Donald Trump 'weighed in' on son's Russian Federation attorney statement, says White House

Donald Trump 'weighed in' on son's Russian Federation attorney statement, says White House

Donald Trump 'weighed in' on son's Russian Federation attorney statement, says White House

She says Trump Jr.'s statement is true and there was "no inaccuracy" in the statement.
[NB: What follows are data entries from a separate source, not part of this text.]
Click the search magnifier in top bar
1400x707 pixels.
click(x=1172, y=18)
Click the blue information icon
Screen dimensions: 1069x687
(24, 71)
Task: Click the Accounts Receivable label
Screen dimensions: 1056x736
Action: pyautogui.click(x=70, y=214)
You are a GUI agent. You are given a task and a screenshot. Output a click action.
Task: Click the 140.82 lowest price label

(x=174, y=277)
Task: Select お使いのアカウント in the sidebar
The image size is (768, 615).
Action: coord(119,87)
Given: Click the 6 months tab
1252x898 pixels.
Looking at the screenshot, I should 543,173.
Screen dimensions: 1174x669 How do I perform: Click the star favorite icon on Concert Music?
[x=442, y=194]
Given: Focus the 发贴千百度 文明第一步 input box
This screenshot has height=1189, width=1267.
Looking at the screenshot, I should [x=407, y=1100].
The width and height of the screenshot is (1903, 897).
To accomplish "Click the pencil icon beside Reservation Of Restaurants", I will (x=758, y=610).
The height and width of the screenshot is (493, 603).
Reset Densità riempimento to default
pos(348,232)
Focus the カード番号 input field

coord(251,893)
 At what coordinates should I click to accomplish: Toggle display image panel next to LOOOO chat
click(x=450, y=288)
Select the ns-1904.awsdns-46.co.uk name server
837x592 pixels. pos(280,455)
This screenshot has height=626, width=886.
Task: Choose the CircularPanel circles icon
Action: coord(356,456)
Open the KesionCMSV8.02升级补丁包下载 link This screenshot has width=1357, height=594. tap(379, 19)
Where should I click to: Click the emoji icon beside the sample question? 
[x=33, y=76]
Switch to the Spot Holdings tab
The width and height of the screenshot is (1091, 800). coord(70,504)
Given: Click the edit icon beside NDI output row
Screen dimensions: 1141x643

But as the Washington Post's forensic deconstruction of the framing of the Trump Tower meeting shows, the president himself has the capacity to destroy even the best-laid plans, underlining the task now facing his new chief of staff. "There can be a legitimate allegation that there was an attempt to misled and the special counsel can say 'I want to know why'".

Jay Sekulow, an attorney for the President, issued a statement, saying, "Apart from being of no effect, the characterizations are misinformed, inaccurate, and not pertinent". The president dictated the statement to Hicks, who served as a go-between with Trump Jr., who was not on the plane, sharing edits between the two men, according to people with knowledge of the discussions.

He told ABC that the president had not signed off on anything and that he had been returning from the G-20 summit.

A spokesperson for the president and a separate representative for Trump's son-in-law and advisor Kushner also declined to comment when reached by ABC News. On the next day, however, the newspaper reported that the president's son was initially promised potentially compromising information about then-Democratic presidential candidate Hillary Clinton.

While it's not illegal for Trump to mislead the press, the revelation may draw more attention from Special Counsel Robert Mueller, who is investigating the campaign's ties to Russian Federation.

President Donald Trump with sons Donald Jr.

"To suggest that police officers apply any standard in the use of force other than what is reasonable and necessary is irresponsible, unprofessional and sends the wrong message to law enforcement as well as the public", he told local media.

The Post indicates that if the misleading statement was written by the president, it could put him in legal jeopardy.

"The thing that really strikes me about this is the stupidity of involving the president", Zeidenberg said.

Trump's efforts to undercut the growing list of Russian investigations have come under scrutiny already after he fired the FBI director James Comey.

"There were allegations the president had already put pressure on Cabinet officials to terminate the independent investigation and in that context he then took it upon himself to personally direct how to respond to perhaps the most damaging piece of information that has come out regarding the Russian Federation investigation".

The younger Trump's lawyer said he has "no evidence to support" the "theory" that Trump was involved in writing the statement. When you, as a White House staffer, continue to have to put up with the boss's unpredictable whims and furthering of unhelpful story lines (i.e. Russian Federation was on my mind when I fired FBI Director James B. Comey), it's liable to lead to this kind of leaking.